Study questions —
[a] According to the Midland High School article, which communities does the school serve?
[b] Extend the Midland High School article, picking up right after its last sentence.
Text segment: Begin
Location
- 1830 Illinois State Route 17 Varna, Marshall County, Illinois 61375 United States 41°01′37″N 89°17′28″W﻿ / ﻿41.02700°N 89.2911°W

Information
- Type: Comprehensive Public High School
- School district: Midland Community Unit School District
- Superintendent: Jeremy Gauwitz
- Principal: Jordan Farris
- Faculty: 13.00 (FTE)
- Grades: 9–12
- Enrollment: 195 (2023–2024)
- Student to teacher ratio: 15.00
- Campus type: Rural
- Colors: Dark Green, Silver, Black
- Athletics conference: Tri-County
- Mascot: Timberwolves
- Website: Midland School District

= Midland High School (Illinois) =

School in Varna, Illinois, United States

Midland High School (MHS), also known as Varna Midland, is a public four-year high school located at 1830 Illinois State Route 17 outside of Varna, Illinois, a village in Marshall County, Illinois, in the Midwestern United States. MHS serves the communities of Varna, Lacon, and Sparland. The campus is located 30 miles northeast of Peoria, Illinois, and serves a mixed village and rural residential community.

==Academics==
Potential reference/citation:

Midland High School offers academics in all of the major fields of study (Math, Science, English, and Literature) as well as other, more diverse areas of academia.

=== Math ===
Students are offered multiple levels of mathematics classes. These classes include Pre-Algebra, Algebra I, Geometry, Algebra II, Advanced Math, Advanced Placement Calculus, and Physics.

=== Science ===
The science department has at least one newly upgraded science lab/lecture classroom, featuring a Smart Board and high-tech lab tables. Courses include: Earth Science, Physical Science, Biology, Chemistry, Anatomy and Physiology, and Advanced Placement Biology.

=== English/Literature ===
Midland's English/Literature department offers classes which include English I, English II, English II, and English IV.

=== History ===
Students are offered a variety of history courses as well. These classes include: Geography, World History, and American History (required to graduate).

=== Agriculture ===
The agriculture department of Midland High School partners with Midland's FFA group to compete in FFA competitions and bring home awards based on the students' broad and detailed understanding of the agricultural world around them.

=== Foreign Language ===
Midland offers one foreign language through the school: Spanish. The department offers four levels of the language course as well as a Spanish Club for extracurricular learning.
Text segment: End
Data below: Begin
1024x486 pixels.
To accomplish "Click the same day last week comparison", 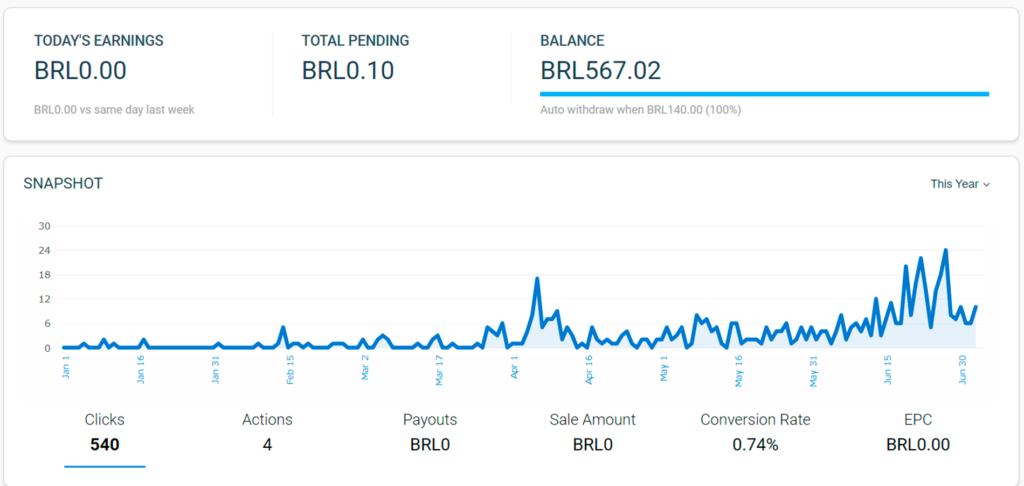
Data below: End
Results by task —
[a] Varna, Lacon, and Sparland.

[b]
=== Visual Arts & Technology ===
This school offers two full computer labs (one used as a classroom setting), a half lab in the media center, and laptops available for classroom teachers to check out for specific classes. The technology classes are the Newspaper and Yearbook classes (called "Technology Applications" in the class catalog).

=== Music ===
Midland offers both choirs and bands to students at the school. Two levels of choir are offered: Chamber Choir for women's voices in a small ensemble setting and a class choir in a smaller time period for any type of voice. The choir frequently goes on tour (they visit New York City every 4 years where they perform) and integrate music theory and world music into their lessons. The band program is offered one hour a day but includes many extracurriculars. Students in band play for the basketball games in the winter.

==Athletics==
Midland High School competes in the Tri-County Conference and is a member school in the Illinois High School Association. Their mascot is the Timberwolves, with school colors of dark green, silver, and black. The school has no state championships on record in team athletics and activities. Due to their small enrollment, MHS coops with nearby Henry-Senachwine High School for Boys and Girls Cross Country, and Boys and Girls Track and Field. Midland also offers Scholastic bowl that also competes in the Little Tri County, as well as golf, baseball, basketball, girls basketball, softball, bass fishing, and volleyball.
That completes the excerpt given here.